Quatre lois mémorielles sont en vigueur en Pologne : la première (1998) a pénalisé le négationnisme de la Shoah et des crimes communistes, la deuxième (2011) a imposé une nouvelle interprétation de la résistance anticommuniste d’après 1945, la troisième (2016) a introduit une définition très précise du communisme, la quatrième (2018) a modifié les règles de la pénalisation du négationnisme et a interdit la négation des « crimes ukrainiens ». Tous ces actes législatifs contribuent à la création d’un imaginaire du passé du pays qui peut être caractérisé comme « régime victimo-héroïque ».

II-EUROPE DE L’OUEST

R 3- De l’usage des « lois mémorielles » en Allemagne : le Droit au service de la mémoire (1960-2016) : (p. 69-86)

Emmanuel DROIT – Professeur d’histoire à Sciences Po Strasbourg, DynamE (UMR 7367, Université de Strasbourg)

L’Allemagne fait figure de pays modèle en Europe dans le traitement du passé national-socialiste. Elle fait partie des pays les plus engagés sur le plan juridique contre le négationnisme. L’article 130 du Code pénal occupe une place de choix dans le dispositif de lutte. Pourtant, cette croyance largement partagée selon laquelle le droit constitue une arme efficace de lutte contre le « mensonge d’Auschwitz » a été remise en cause par des historiens défenseurs du principe d’une société ouverte.

R 4- « Récupérer la mémoire historique » par la loi ? L’impossible justice transitionnelle espagnole : (p. 87-105)

Stéphane MICHONNEAU (Professeur d’histoire contemporaine, Université de Lille, IRHiS (UMR 8523)

Depuis les années 1980, les expériences de justice transitionnelle ont conduit à une révision de l’articulation de la politique et de la justice. En Espagne, là où la loi d’amnistie de 1977 inscrivait la question de la paix et de la réconciliation dans un registre politique qui excluait la question des poursuites judiciaires, la revendication de son abrogation qui s’élève depuis les années 2000 relève d’une logique où la justice serait à la fois vecteur de paix et de vérité historique sur lu passé. La justice transitionnelle se propose alors de lier ce que la loi d’amnistie avait précisément délié, la recherche de la vérité par la justice étant ici identifiée à un progrès démocratique.

R 5- Entre droit et contraintes : légiférer sur la mémoire en Belgique (1990-2020) : (p. 107-122)

Geoffrey GRANDJEAN (Docteur en science politique et sociale, chargé de cours à l’Université de Liège, Institut de la décision publique)

## EXERCICE PROPOSÉ 1
Condensez le paragraphe de l'extrait qui commence par « L’Allemagne fait figure de pays modèle » en conservant ses faits principaux.
Les entrées sont sans rapport avec l'extrait.

## ENTRÉES PRÉSENTÉES

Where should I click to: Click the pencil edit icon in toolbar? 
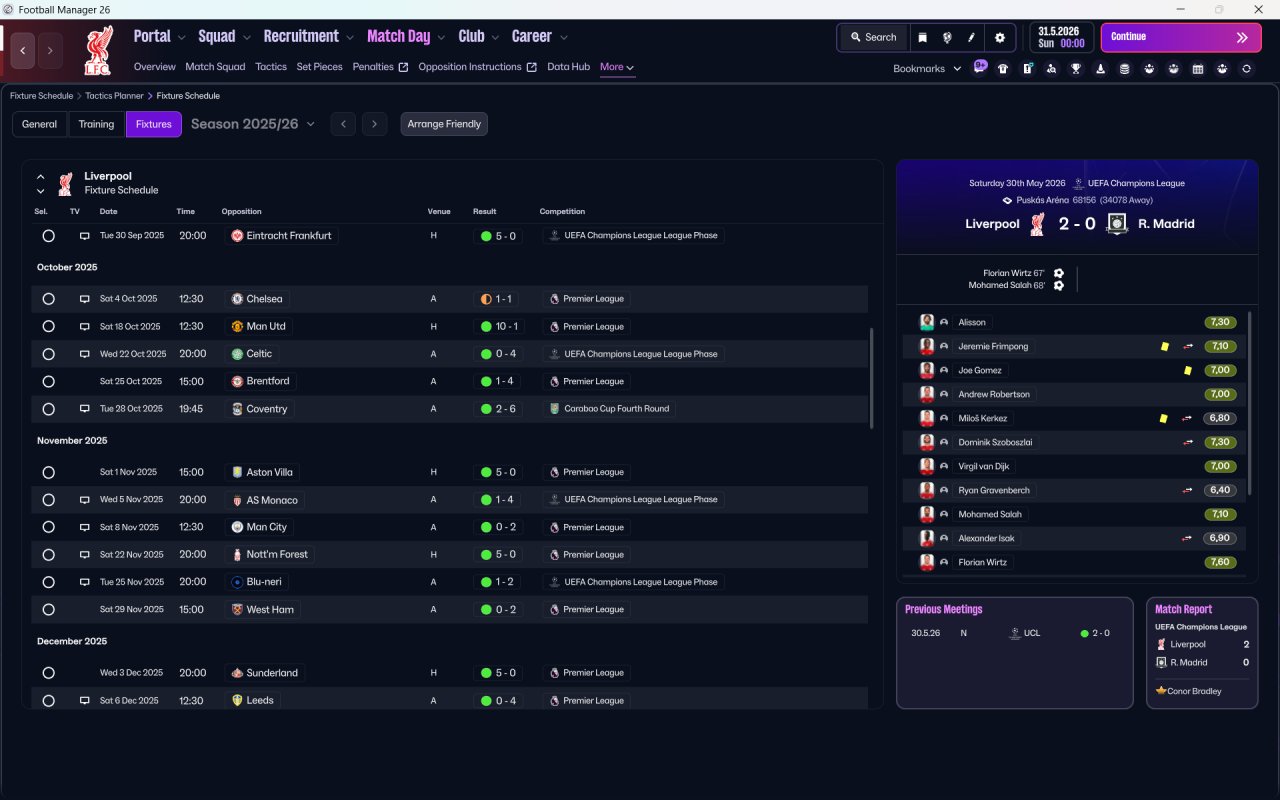point(971,37)
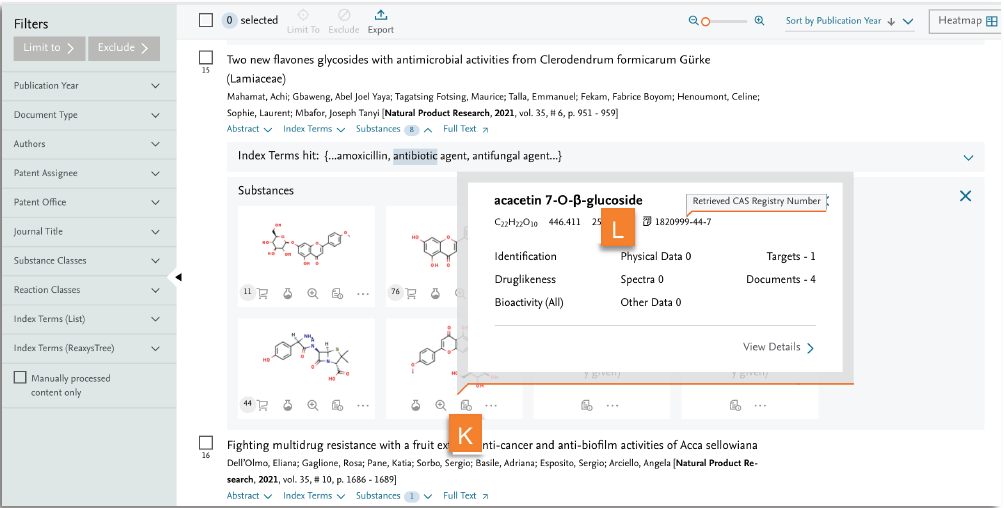Enable "Manually processed content only" checkbox
The image size is (1004, 508).
point(20,378)
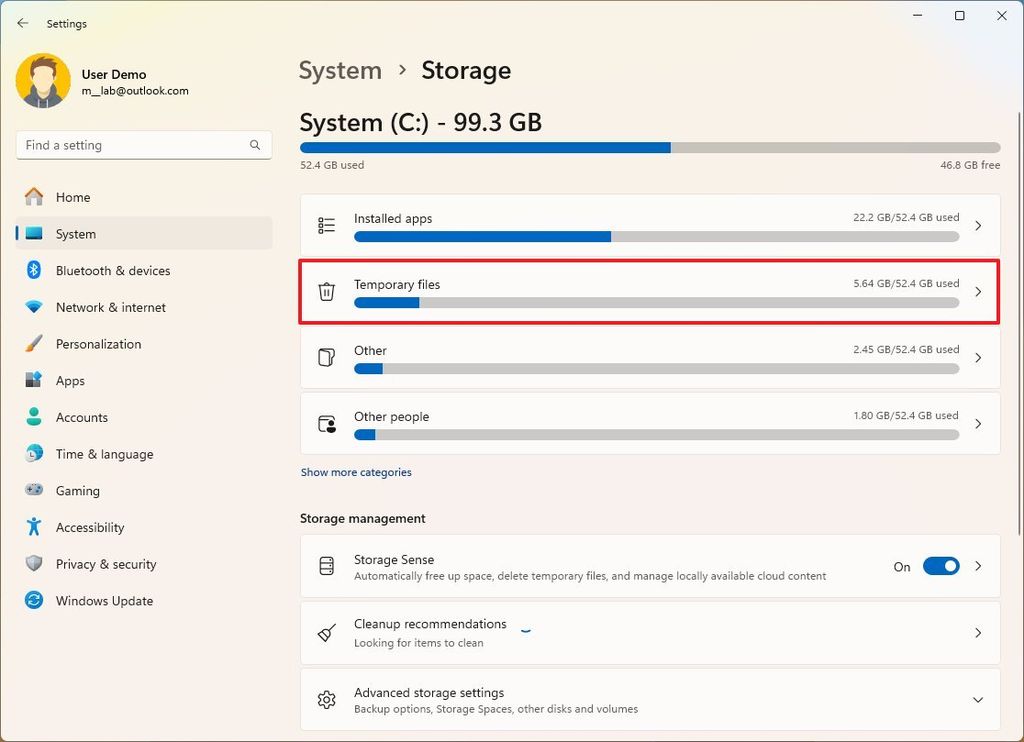
Task: Click the Temporary files trash icon
Action: click(x=326, y=291)
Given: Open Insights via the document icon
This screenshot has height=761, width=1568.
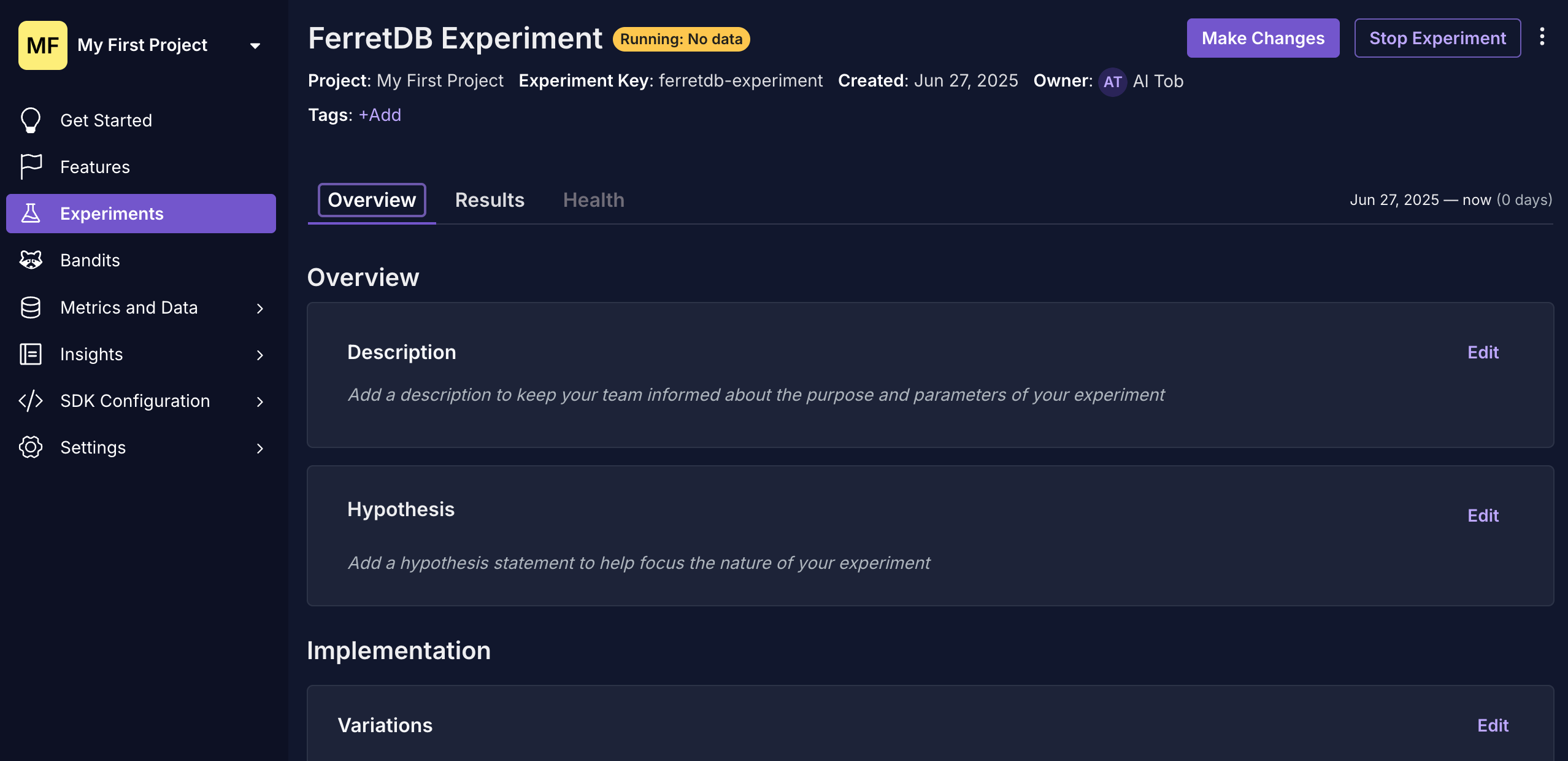Looking at the screenshot, I should pyautogui.click(x=31, y=354).
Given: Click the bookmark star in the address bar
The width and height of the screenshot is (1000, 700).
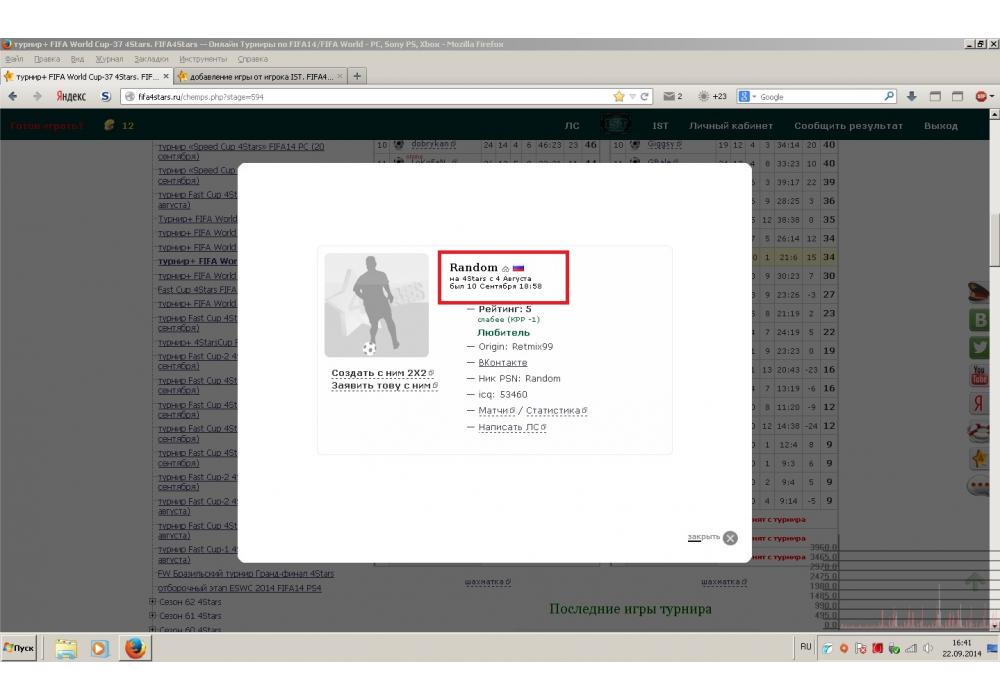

## EXERCICE PROPOSÉ 2
Mettez sous forme de tableau Markdown, avec les colonnes « Numéro » et « Ligne », les lignes des entrées à partir de celle qui contient « Given: Open Insights via the document icon » jusqu’à la fin des entrées incluse. Omettez les lignes vides et laissez les images hors de la réponse.

## CORRIGÉ 1
L’Allemagne passe pour un modèle en Europe dans le traitement du passé national-socialiste. Elle compte parmi les pays les plus engagés juridiquement contre le négationnisme, notamment par l’article 130 du Code pénal. Des historiens défenseurs du principe d’une société ouverte contestent toutefois la croyance répandue selon laquelle le droit serait une arme efficace contre le « mensonge d’Auschwitz ».

## CORRIGÉ 2
| Numéro | Ligne |
|---|---|
| 1 | Given: Open Insights via the document icon |
| 2 | This screenshot has height=761, width=1568. |
| 3 | Looking at the screenshot, I should pyautogui.click(x=31, y=354). |
| 4 | Given: Click the bookmark star in the address bar |
| 5 | The width and height of the screenshot is (1000, 700). |